Entitled „The Dark Arts”, this exhibition is the most extensive public display of Aleksandra Waliszewska’s works to date. Working closely with the artist, the show’s curators have chosen to display iconic examples of her vast oeuvre alongside historical works of other artists. The exhibition invites the viewer to see her mythological tropes, apocalyptic scenarios, and charged landscapes in a broader context. The settings of her paintings – forests and swamps, lost highways, and gloomy housing estates—evoke the specificity of Polish and Baltic landscapes. Waliszewska’s works seem to operate using the logic of dreams and her themes conjure to primal emotions: love, desire and fear of death.

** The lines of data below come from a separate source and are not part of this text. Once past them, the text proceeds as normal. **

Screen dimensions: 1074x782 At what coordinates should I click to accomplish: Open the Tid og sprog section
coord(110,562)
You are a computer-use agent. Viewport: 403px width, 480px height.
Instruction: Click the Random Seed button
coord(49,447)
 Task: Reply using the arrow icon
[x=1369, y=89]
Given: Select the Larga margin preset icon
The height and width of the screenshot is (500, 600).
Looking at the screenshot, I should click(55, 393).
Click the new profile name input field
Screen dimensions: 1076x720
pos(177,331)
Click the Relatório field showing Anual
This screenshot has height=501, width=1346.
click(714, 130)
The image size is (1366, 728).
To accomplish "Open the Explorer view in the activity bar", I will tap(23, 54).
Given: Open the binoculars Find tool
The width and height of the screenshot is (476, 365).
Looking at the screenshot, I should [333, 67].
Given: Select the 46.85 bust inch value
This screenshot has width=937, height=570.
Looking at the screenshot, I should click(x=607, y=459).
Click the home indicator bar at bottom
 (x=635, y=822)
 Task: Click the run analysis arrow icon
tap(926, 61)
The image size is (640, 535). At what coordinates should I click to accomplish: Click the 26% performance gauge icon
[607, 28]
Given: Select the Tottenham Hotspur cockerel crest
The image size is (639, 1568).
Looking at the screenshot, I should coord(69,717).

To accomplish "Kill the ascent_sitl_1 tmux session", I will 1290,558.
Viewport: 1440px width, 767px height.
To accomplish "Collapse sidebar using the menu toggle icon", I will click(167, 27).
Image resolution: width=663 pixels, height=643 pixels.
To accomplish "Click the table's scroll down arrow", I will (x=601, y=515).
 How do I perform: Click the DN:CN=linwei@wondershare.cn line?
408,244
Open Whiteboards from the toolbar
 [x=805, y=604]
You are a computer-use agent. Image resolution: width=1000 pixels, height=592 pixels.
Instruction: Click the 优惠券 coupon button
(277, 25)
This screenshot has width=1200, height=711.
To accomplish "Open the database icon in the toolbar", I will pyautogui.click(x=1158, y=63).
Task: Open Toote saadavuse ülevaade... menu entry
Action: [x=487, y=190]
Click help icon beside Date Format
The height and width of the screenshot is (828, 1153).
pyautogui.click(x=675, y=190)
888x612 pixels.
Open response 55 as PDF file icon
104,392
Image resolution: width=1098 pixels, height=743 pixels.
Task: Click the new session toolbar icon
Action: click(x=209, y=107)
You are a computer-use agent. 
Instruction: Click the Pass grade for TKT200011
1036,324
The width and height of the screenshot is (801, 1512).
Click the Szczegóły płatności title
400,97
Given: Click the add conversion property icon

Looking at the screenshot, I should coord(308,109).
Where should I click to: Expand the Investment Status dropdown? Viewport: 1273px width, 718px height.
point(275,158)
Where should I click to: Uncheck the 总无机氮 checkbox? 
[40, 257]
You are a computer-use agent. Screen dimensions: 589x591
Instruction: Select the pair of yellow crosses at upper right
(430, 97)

„The Dark Arts” allows the viewer to plunge into the artist’s fantastical visual universe while also pointing to her indebtedness to art history, specifically the Symbolist movement from the turn of the twentieth century. Symbolism emerged as a decadent response to the imminent collapse of the old-world order; this timely movement resonates with our own alarmist era of mega-change and global instability. Waliszewska’s admiration for artists beyond the Western European art history canon forms basis of the exhibition’s transhistorical dialogue—fthe most extensive public display of Aleksandra Waliszewska’s works to date, featuring also impressive examples of Polish, Czech, Ukrainian and Baltic Symbolist works.The Dark Arts features works by Mikalojus Čiurlionis (Lithuanian), Jaroslav Panuška (Czech), Kristjan Raud (Estonian) or Teodors Ūders (Latvian) among many others. Of particular importance to Waliszewska are certain Polish forbears, including Bolesław Biegas, Mieczysław Jakimowicz, Edward Okuń, Jan Rembowski, Marian Wawrzeniecki and Witold Wojtkiewicz who are prominently featured in the display. Also present are members of the artist’s family—her great-grandmother, a famous children’s author, her sculptor grandmother, and artist mother. From an early age, Waliszewska was steeped in various methods of storytelling through images and the direct contribution of this unusual artist family will be foregrounded for the first time in this exhibition.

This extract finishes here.